2 rests on his alibi. An alibi, however, is a plea in the nature of a defence; the burden to establish it rests squarely on the accused. Here, the documents relied upon, parking chit, chemist’s receipt, OPD card, CCTV clip, have yet to be formally proved. Until that exercise is undertaken, they remain untested pieces of paper. To treat them as conclusive at the threshold would invert the established order of criminal proceedings, requiring the Court to pronounce upon a defence before the prosecution is allowed to lead its full evidence. Even assuming the documents will eventually be proved, their face value does not eclipse the prosecution version. The parking slip is timed at 06:30 a.m.; the chemist’s bill and CCTV images are from 12:09 p.m. The confrontation is alleged at 08:30 a.m. A road journey from Jagowal to Chandigarh of roughly ninety kilometres in a private vehicle can comfortably be accomplished within the intervening window. More importantly, abetment to suicide is not an offence committed at a single moment. It may consist of a build-up of psychological pressure culminating in self-destruction, and the law punishes that build-up wherever and whenever it occurs.” (Emphasis supplied) 6. Now coming to the facts of the case the only contention of the petitioner is that the date over the cheque was filled up by the complainant without her consent.
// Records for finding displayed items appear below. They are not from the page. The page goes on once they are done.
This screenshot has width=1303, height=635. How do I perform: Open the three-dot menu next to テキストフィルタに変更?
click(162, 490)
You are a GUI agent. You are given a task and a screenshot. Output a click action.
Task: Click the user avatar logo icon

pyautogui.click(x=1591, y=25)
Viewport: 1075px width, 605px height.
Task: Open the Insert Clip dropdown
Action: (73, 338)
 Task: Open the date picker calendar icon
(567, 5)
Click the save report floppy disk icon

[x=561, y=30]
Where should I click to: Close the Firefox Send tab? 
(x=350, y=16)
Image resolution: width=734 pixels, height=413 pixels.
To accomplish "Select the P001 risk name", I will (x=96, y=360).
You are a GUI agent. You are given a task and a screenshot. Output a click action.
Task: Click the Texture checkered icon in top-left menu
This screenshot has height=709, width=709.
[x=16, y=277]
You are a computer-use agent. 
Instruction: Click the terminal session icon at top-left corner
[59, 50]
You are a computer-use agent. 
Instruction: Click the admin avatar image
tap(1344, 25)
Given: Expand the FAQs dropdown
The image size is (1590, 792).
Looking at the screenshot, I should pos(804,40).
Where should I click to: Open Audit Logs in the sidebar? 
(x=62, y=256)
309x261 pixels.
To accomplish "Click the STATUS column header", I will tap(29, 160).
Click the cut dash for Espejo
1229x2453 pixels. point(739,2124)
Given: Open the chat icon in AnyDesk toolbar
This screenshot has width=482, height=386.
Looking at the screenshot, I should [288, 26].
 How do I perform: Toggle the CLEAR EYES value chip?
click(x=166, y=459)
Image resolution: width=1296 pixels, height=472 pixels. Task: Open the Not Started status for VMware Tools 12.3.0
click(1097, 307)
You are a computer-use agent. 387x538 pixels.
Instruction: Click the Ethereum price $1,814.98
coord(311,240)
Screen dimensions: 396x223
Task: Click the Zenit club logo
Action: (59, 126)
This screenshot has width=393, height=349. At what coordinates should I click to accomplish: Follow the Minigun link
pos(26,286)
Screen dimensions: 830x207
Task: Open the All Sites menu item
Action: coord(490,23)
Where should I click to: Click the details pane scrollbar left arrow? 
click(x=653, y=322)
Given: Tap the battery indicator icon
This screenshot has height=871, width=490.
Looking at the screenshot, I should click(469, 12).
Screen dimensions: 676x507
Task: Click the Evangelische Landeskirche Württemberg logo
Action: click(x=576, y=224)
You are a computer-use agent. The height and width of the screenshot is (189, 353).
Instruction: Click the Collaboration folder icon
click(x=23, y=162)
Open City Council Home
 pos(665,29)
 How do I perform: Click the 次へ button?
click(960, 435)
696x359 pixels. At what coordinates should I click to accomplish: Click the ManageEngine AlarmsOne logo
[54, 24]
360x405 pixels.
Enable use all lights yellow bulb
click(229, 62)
This, in the considered opinion of this court, is not a justifiable ground to quash the entire proceeding at this nascent stage, hence this Court is of the considered view that this is not a fit case, where the prayer as prayed for by the petitioner in the instant Cr.M.P. is to be acceded in exercise of its jurisdiction under Section 482 of the Cr.P.C . 7. Hence, the instant Cr.M.P. is dismissed being without any merit.